Ein Nebelschleier senkt sich auf die Wasseroberfläche und die Sonne verdunkelt sich. Anzeichen für einen Sandsturm? Wir hoffen nicht. Die schiebende Strömung ist weg und wir sind langsamer. Doch niemand reklamiert. Kleine Fischerboote mit gross aufgespannten Segeln kreuzen unseren Weg. Auf Halbwindkurs gleiten sie elegant, schnell und leise über das Wasser. Wann war PANGAEA das letzte Mal nur unter Segeln unterwegs?
Das Steuern von PANGAEA erfordert einiges an Konzentration, doch die Arbeit ist eintönig und die weite Wasserebene des Bittersees lädt die Gedanken zur Wanderschaft ein.
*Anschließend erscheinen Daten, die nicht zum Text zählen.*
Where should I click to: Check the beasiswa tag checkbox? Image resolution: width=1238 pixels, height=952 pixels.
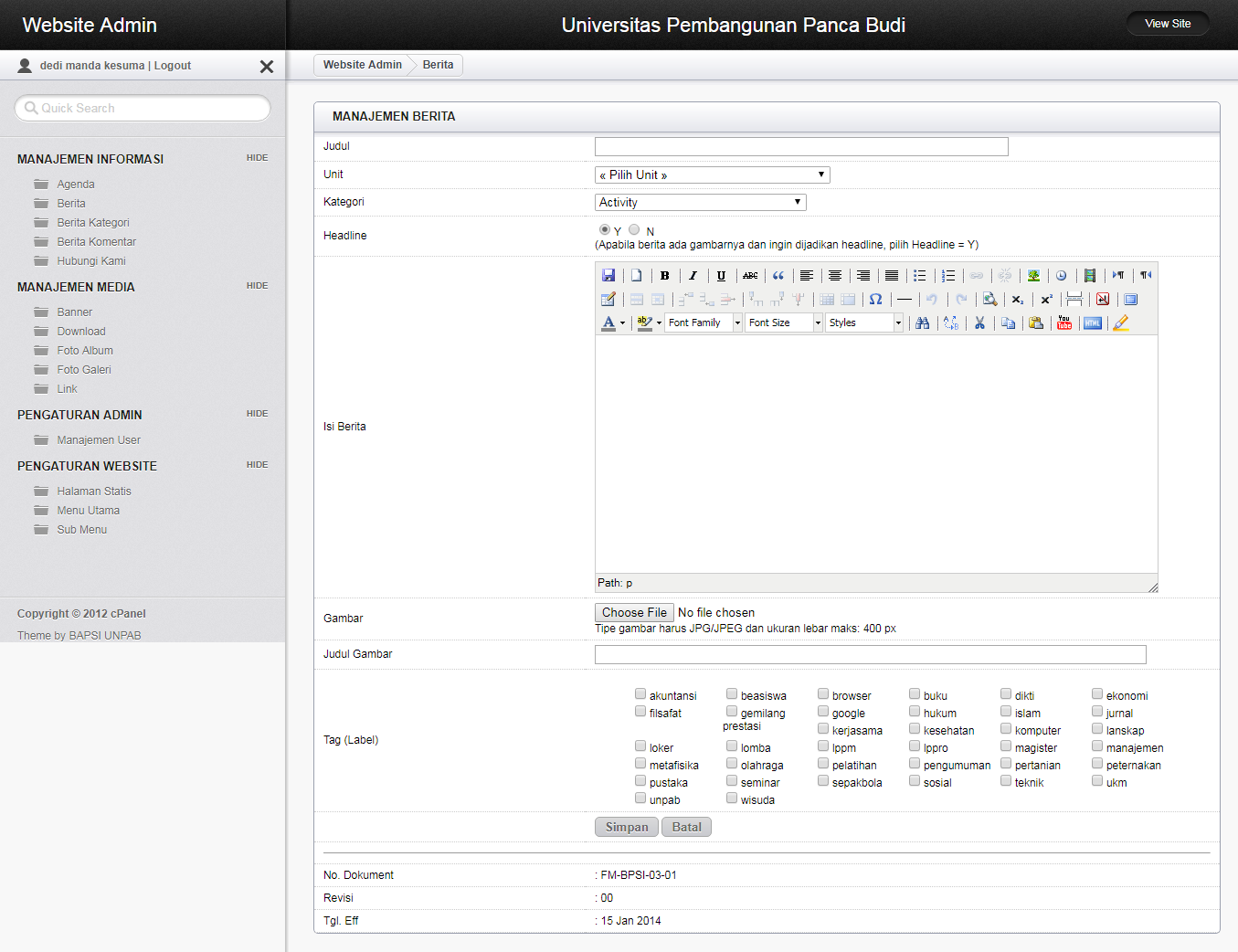[732, 694]
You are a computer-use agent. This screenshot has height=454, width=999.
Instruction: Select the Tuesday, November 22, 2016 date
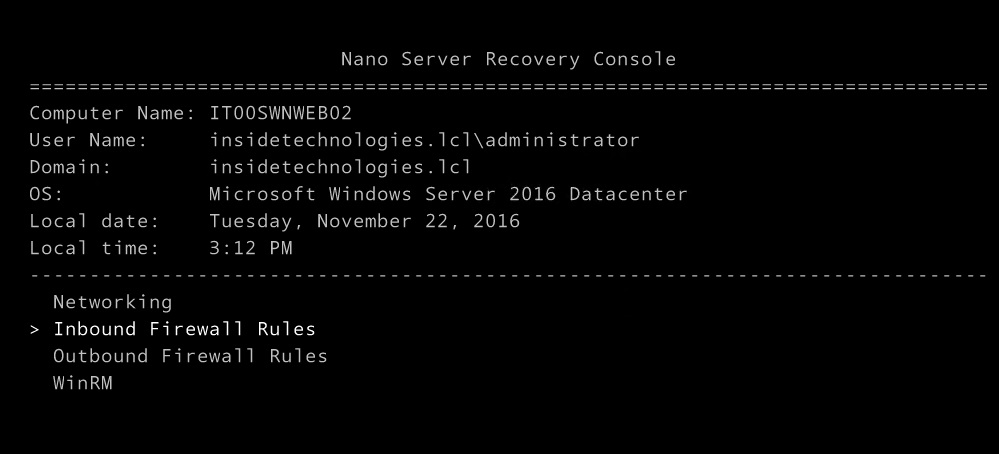coord(365,221)
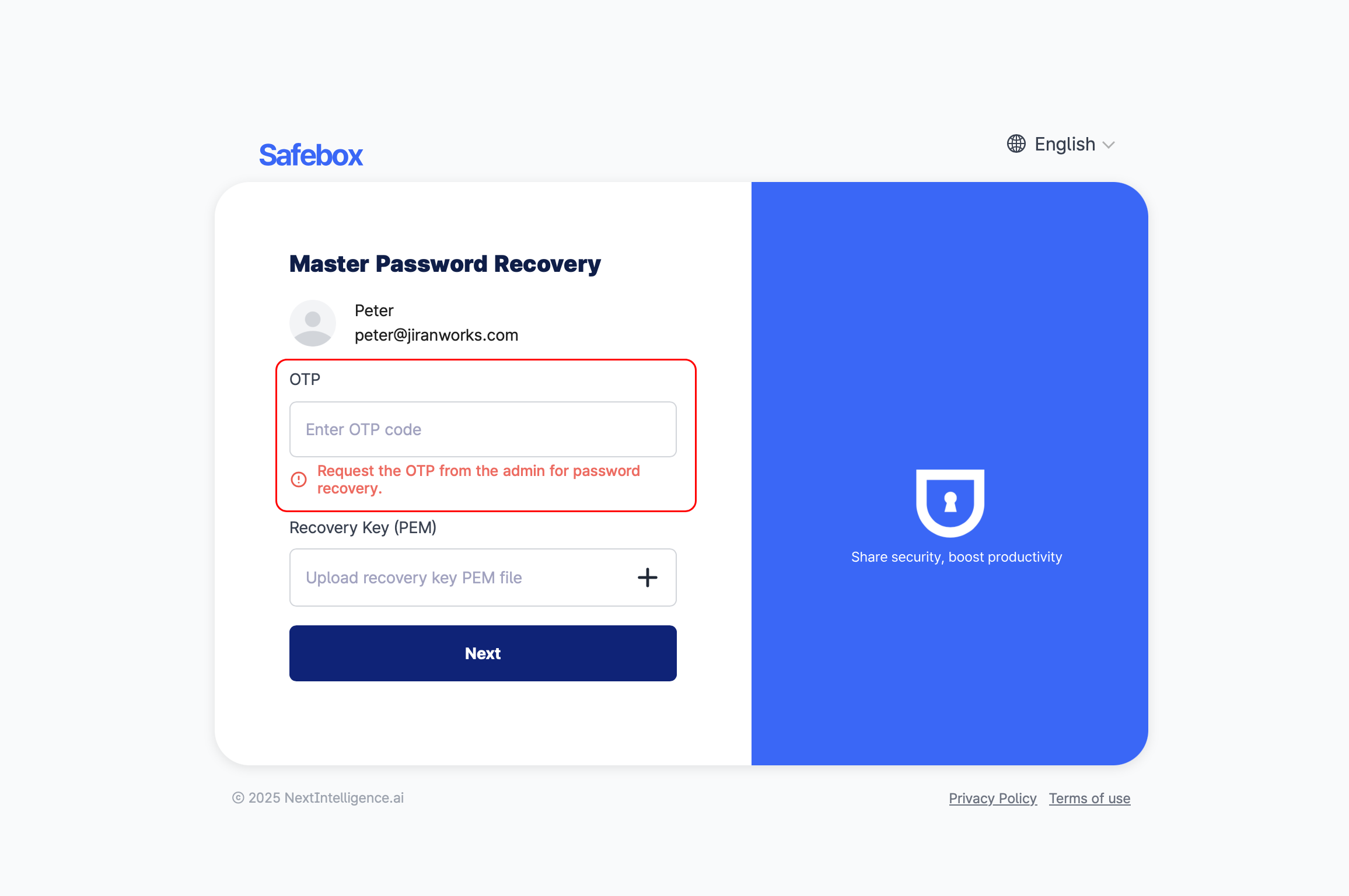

Wie ist dieser Kanal entstanden? Hat er von Anfang an so ausgesehen, wie er sich uns heute präsentiert?
Schon im Altertum war Ägypten aufgrund seiner Lage zwischen drei Erdteilen ein Durchgangsland. Im 13. Jahrhundert vor Christus bauten Ägyptische Pharaonen den ersten Kanal vom Nildelta zum Golf von Suez, um das Mittelmeer mit dem Roten Meer zu verbinden. Pharao Necho, die Perserkönige und die Ptolemäer erneuerten den Kanal, der erst unter Araberherrschft im 8. Jahrhundert versandete.
Der heute Suezukanal entstand 1859-1869 auf der Grundlage eines mit dem ägyptischen Vizekönig Said geschlossenen Konzessionsvertrages unter der Leitung des französischen Ingenieurs de Lesseps und nach Plänen des Österreichers Negrelli.
Dieser Kanal erschloss dem Weltverkehr eine seiner wichtigsten Wasserstrassen und verkürzt den Seeweg von Europa nach Asien gegenüber der Fahrt um das Kap der Guten Hoffnung um fast die Hälfte. Der Suezkanal ist 161 Kilometer lang (mit den Reeden der Häfen Port Said und Suez 171km). Die Mindestbreite der Kanalsohle misst heute 160 Meter. Schiffe mit bis zu 20 Meter Tiefgang und 150 000 Tonnen Gesamtgewicht können den Kanal passieren. Es gibt keine Schleusen, da der Kanal zwei Orte in Meereshöhe verbindet und dazwischen keine Erhebungen sind. In das Kanaltrasse wurden der Mensalesee, der Timsahsee und die Bitterseen einbezogen.
Die Baukosten für den Kanal betrugen etwa 150 Millionen Schweizer Franken (heutiger Wert). Etwa das Dreifache dieser Summe wurde für spätere Reparaturen und Verbesserungen aufgewendet. Ursprünglich hatte der Kanal an der Sohle eine Breite von 22 Metern und an der Wasseroberfläche eine Breite von 58 Metern. Die Tiefe betrug acht Meter.
Eine gewaltige Leistung, die hier vor fast 150 vollbracht wurde. Meine Gedanken kehren zurück in die Gegenwart, denn der See ist zu Ende und der Kanal beginnt von neuem. Die Sonne steht schon sehr tief und es sieht ganz danach aus, dass wir erst bei Dunkelheit in Ismailia ankommen werden. Im Red Sea Pilot wird erwähnt, dass es kleinen Schiffen untersagt ist, den Kanal bei Nacht zu befahren und dass sie bei Dämmerung ausserhalb des Fahrwassers ankern müssen…
Wir rechnen jeden Moment damit, dass uns unser Lotsenboot zur Seite beordert und zum Ankern auffordert. Zu unserem Glück zieht es ungebremst weiter. Nach langen Stunden tauchen endlich die Lichter von Ismailia auf. Wir haben die Hälfte des Suezkanals geschafft. Neben einem grossen Fischerboot fällt unser Anker. Morgen um fünf Uhr soll es bereits weiter gehen!